When your power changes, the emotion that warns you of this is anger. Anger is a fundamental emotion all humans across all cultures feel. Anger is an emotion written about in both some of our earliest texts and in our modern books. Fundamentally it informs you of when a boundary has been crossed that increases your danger or lessens your ability to act. We do not become angry when an event occurs that increases our ability, only when it is perceived to lessen our ability to act on the world around us. When we feel that there is nothing we can do to address the thing that is lessening our power, we can become very frustrated and seek to redress this power loss by gaining greater power over something or someone else. We can transfer the anger we feel from one thing into another thing, either by amplifying a petty anger or frustration, or by distorting what we perceive to justify the anger we feel. For example, the perpetrator may be frustrated by a loved one’s illness, or having been made a fool of at work, they can’t address this directly, so instead targets their partner. The partner may have done a mostly innocuous thing for years, such as stacking the forks on the left of the draw and the knives on the right, but this is no longer acceptable and a fight breaks out over the order of the cutlery. Another example of transferred anger could be suspicion that the partner is cheating on the perpetrator. The perpetrator now begins to see lots of signs and signals of cheating, even though it is completely an hallucination. There is no evidence because there is no cheating.
Aggression is a tool humans use to fend off an attacker. Consider the iconic attack of the cave koala, coming out to eat you. You try to look bigger and scarier, yelling, screaming and making noise. If it keeps coming, you strike at it, trying to drive it back. Fear is the emotion you wish to instil in killer koala so that it no longer wishes to attack you. These are the same tactics humans use on each other to gain dominance and power. While this is a primal method of balancing power in an attack situation, it is mostly useless when dealing with a social situation, or when not able to directly address the perceived attacker or unknown threat (when the source person who is diminishing the perpetrators power is known, or if the source situation is unknown).
To identify when aggression and control are unbalancing a relationship, it is important to identify if the aggression is addressing an actual threat, and if the control is actually improving the situation. Both of these actions are creating a momentary salve of comfort for the perpetrator, but if they don’t actually change the situation of power imbalance, they are useless and should be discarded as soon as possible.

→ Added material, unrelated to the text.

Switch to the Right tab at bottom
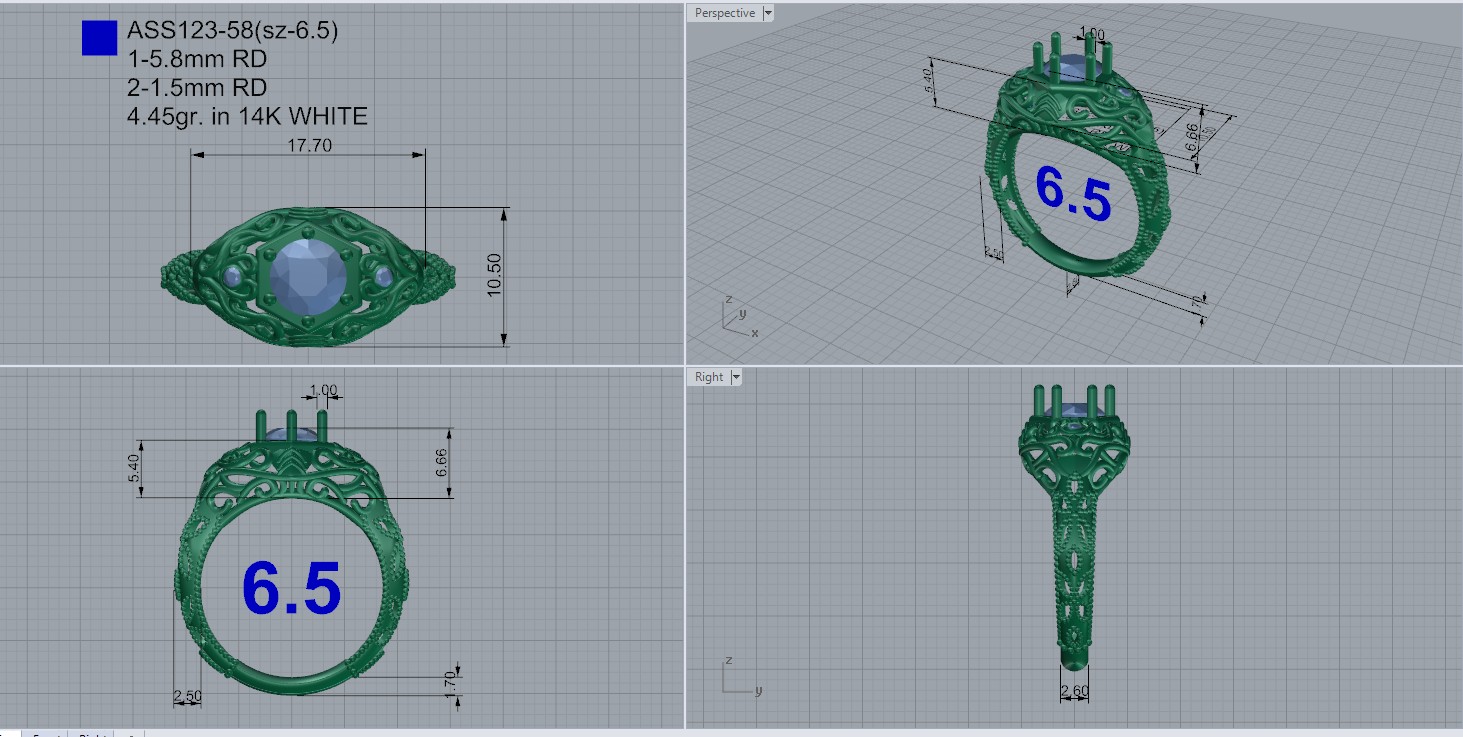1463x737 pixels. pyautogui.click(x=92, y=735)
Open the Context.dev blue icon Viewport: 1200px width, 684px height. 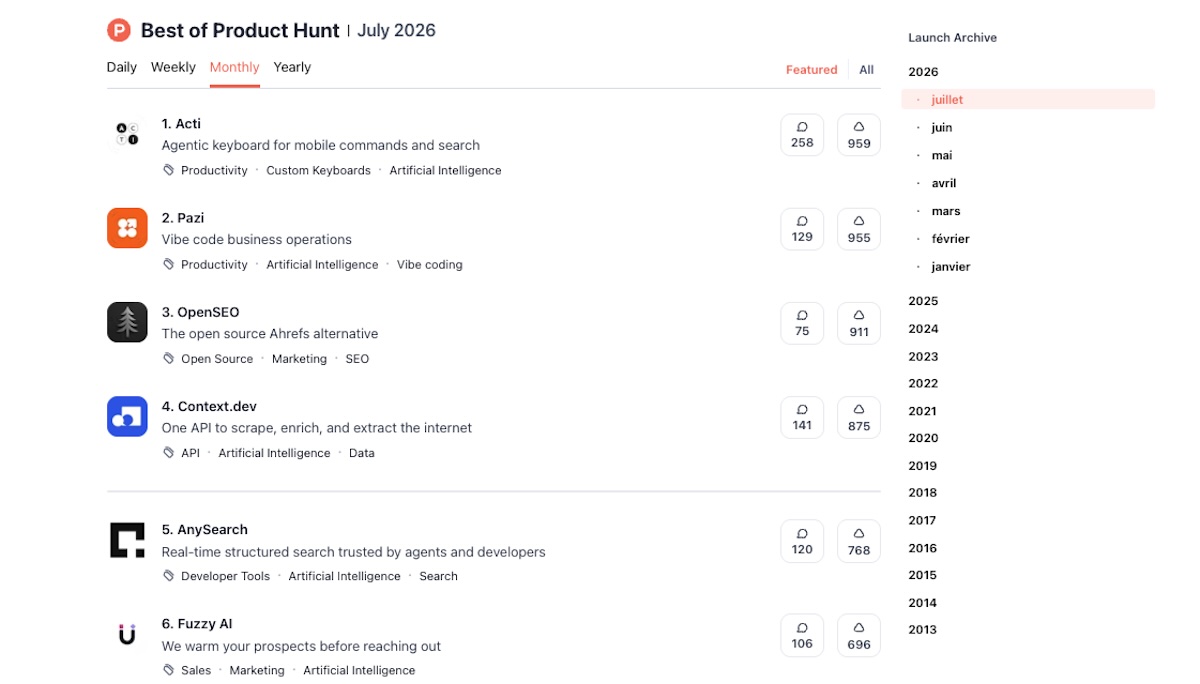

To break this cycle of violence, the perpetrator must look at their own emotions and learn how to recognise what they are feeling. Head over to the section on Basic Emotions (Workbook) to learn more about this. They need to learn to separate the emotion and the reaction so that you can insert thought. This changes event -> emotion -> reaction into event -> emotion -> thought -> action. Also learn to identify the source of the power problems, whether it is a cultural misperception, an event that has occurred or a person who is in conflict. Take steps to address that problem and learn to not take out frustration on their family. If habits are ingrained, then the perpetrator may need to consider separation until they can retrain themselves and either rejoin their partner, or find a new partner.